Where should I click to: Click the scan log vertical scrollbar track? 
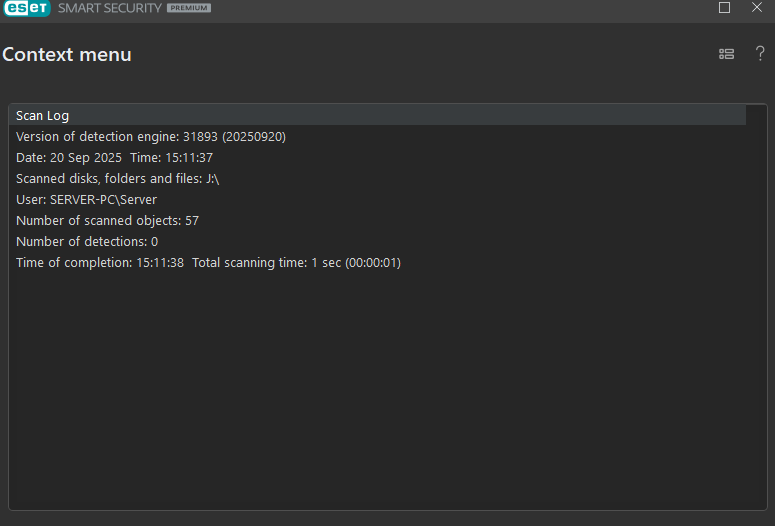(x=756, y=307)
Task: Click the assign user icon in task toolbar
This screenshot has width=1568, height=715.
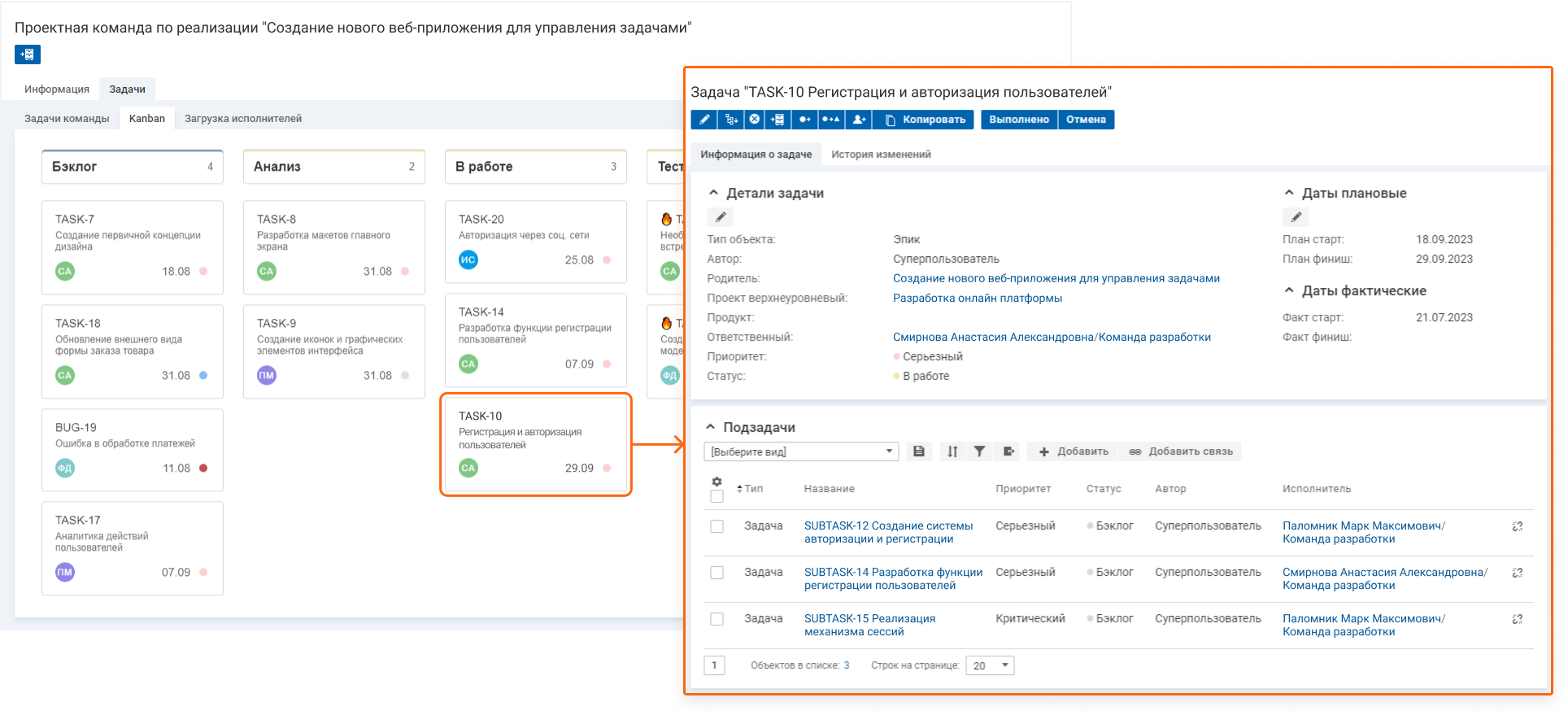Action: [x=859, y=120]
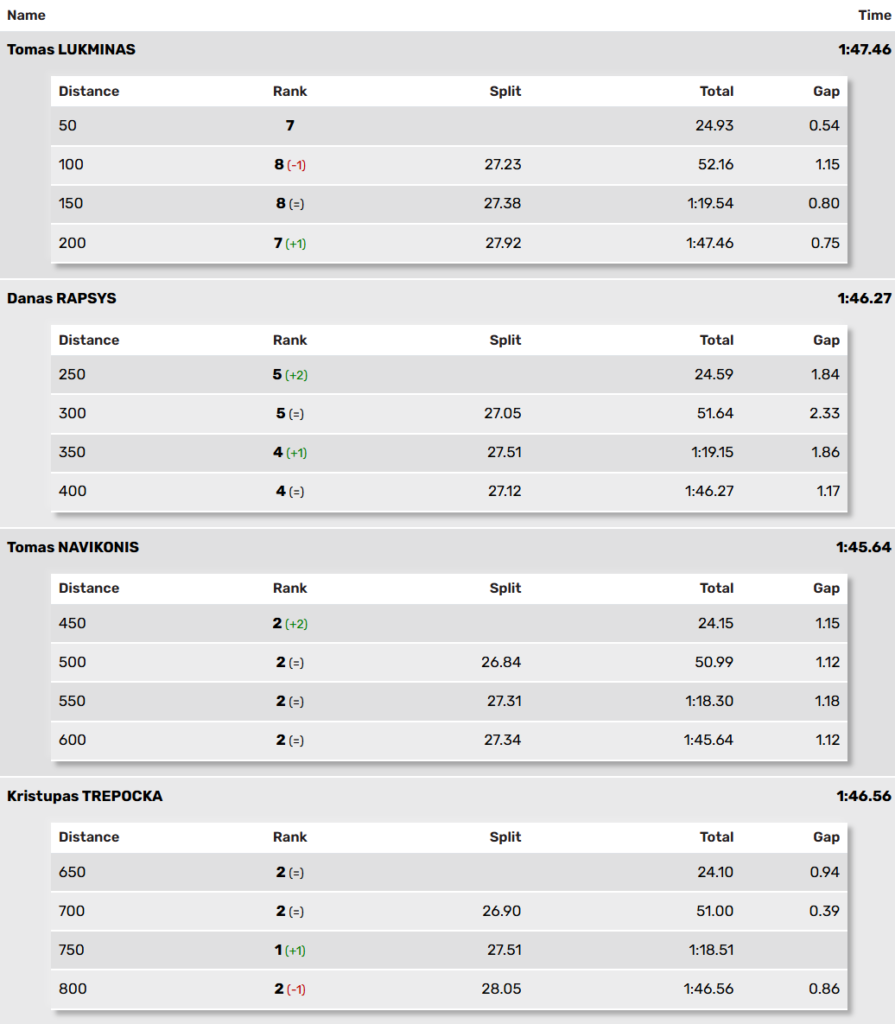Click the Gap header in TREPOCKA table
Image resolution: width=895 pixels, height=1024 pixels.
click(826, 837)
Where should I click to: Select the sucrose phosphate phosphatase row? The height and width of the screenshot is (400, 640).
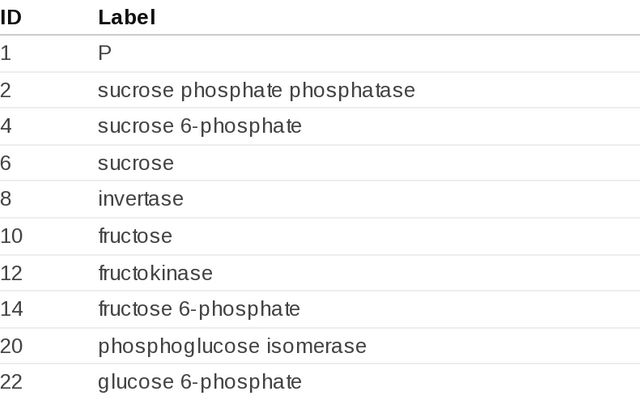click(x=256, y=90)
---
The pictures in the data should be omitted, and every remaining line set down exactly.

▸ RESULT FOR THIS TASK:
Where should I click to: Click the scan log vertical scrollbar track? 
(x=756, y=307)
Task: Click the assign user icon in task toolbar
This screenshot has width=1568, height=715.
Action: [x=859, y=120]
Click the Gap header in TREPOCKA table
Image resolution: width=895 pixels, height=1024 pixels.
click(826, 837)
Where should I click to: Select the sucrose phosphate phosphatase row? The height and width of the screenshot is (400, 640).
click(x=256, y=90)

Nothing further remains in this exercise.